W ciągu sześciu miesięcy wojny na pełną skalę z Ukrainą Rosjanie stracili 12142 sztuki sprzętu o wartości 16,56 mld dolarów, z wyłączeniem rakiet. Największą stratą najeźdźców był krążownik Moskwa, pisze w środę, 24 sierpnia, „Forbes Ukraina».
Okręt flagowy rosyjskiej Floty Czarnomorskiej, wart 750 milionów dolarów krążownik rakietowy Moskwa, został zatopiony przez ukraińskie pociski Neptun w połowie kwietnia. Drugą najdroższą stratą Rosjan był duży samolot desantowy IŁ-76 za 86 milionów dolarów, który siły obrony powietrznej zestrzeliły pod koniec lutego na niebie nad Wasilkowem w obwodzie kijowskim.
Trzecim pod względem wartości był duży statek desantowy „Saratów” za 75 milionów dolarów. Ukraińska armia uderzyła na statek, gdy znajdował się w porcie okupowanego Berdiańsk, gdzie dostarczał sprzęt wojskowy.
Oprócz „Moskwy”, na wyspie Zmiyiny i na okolicznych wodach, Ukraina zniszczyła rosyjski sprzęt i statki za 165 milionów dolarów. W szczególności osiem kompleksów przeciwlotniczych typu „Thor”, „Pantsir” i „Strela” o wartości ponad 100 milionów dolarów. Ponadto w ciągu sześciu miesięcy siły ukraińskie zatopiły 15 rosyjskich statków o wartości 82 milionów dolarów.
Trwa również niszczenie rosyjskiego lotnictwa. W sumie Rosja straciła 234 samoloty za 5,3 miliarda dolarów – stało się to najważniejszą częścią (32,1%) w całkowitych stratach armii najeźdźców.

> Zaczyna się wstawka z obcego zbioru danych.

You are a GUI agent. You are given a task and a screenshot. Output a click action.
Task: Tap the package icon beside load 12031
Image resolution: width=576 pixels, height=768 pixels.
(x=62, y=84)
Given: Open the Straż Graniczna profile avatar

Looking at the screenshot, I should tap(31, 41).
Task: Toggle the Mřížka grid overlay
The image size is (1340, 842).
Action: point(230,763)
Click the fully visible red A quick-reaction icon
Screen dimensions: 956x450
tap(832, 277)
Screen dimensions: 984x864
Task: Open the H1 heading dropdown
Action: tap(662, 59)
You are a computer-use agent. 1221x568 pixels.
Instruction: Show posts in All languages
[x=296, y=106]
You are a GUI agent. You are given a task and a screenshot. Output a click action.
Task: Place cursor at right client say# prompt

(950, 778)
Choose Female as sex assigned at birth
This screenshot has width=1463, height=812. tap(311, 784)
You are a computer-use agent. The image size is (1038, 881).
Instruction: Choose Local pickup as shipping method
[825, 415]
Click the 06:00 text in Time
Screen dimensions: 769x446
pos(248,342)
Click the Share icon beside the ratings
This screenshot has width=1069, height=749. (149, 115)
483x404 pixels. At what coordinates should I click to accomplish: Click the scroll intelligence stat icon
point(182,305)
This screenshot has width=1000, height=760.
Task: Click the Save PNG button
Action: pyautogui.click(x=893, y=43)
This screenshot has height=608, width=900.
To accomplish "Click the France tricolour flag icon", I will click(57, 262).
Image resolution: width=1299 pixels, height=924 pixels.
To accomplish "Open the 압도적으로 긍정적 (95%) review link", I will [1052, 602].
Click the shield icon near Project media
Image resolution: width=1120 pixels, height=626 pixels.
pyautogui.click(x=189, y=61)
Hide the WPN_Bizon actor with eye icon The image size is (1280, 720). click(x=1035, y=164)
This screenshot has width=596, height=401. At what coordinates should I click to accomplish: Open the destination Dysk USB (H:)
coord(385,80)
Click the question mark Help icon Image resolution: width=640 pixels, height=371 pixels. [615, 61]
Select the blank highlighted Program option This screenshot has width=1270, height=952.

Wybuchy na lotnisku wojskowym Saki na Krymie 9 sierpnia, do których Kijów oficjalnie nie potwierdził swojego udziału, zniszczyły jednocześnie dziewięć rosyjskich samolotów wojskowych. Była to największa strata rosyjskiego lotnictwa w ciągu jednego dnia od czasów II wojny światowej. Wśród zniszczonych samolotów są myśliwce Su-30SM i samoloty rozpoznawcze Su-24MR za około 230 milionów dolarów. Na lotnisku znajdował się również duży samolot desantowy IŁ-76, ale prawdopodobnie udało mu się odlecieć przed rozpoczęciem eksplozji.
Forbes nie uwzględnił w szacunkach strat kosztów pocisków, które Rosja wystrzeliła w Ukrainę lub które zostały zestrzelone, ponieważ ich dokładna liczba jest trudna do obliczenia.
Największe straty ponieśli okupanci w pierwszym tygodniu agresji – wtedy Ukraina zniszczyła sprzęt wroga o wartości 2,2 mld dolarów. W artykule zauważono, że ogromny poziom strat armii rosyjskiej w ciągu pierwszych pięciu tygodni pokazuje, że odwrót z okolic Kijowa, Czernihowa i ogólnie kierunku północnego nie był „przegrupowaniem” lub „gestem dobrej woli”, ale niekwestionowaną opcją uniknięcia porażki.
Autorzy publikacji dodają również, że koszt zniszczonego sprzętu spada z czasem z powodu wyczerpania armii rosyjskiej i redukcji odcinków frontu, na którym prowadzona jest ofensywa.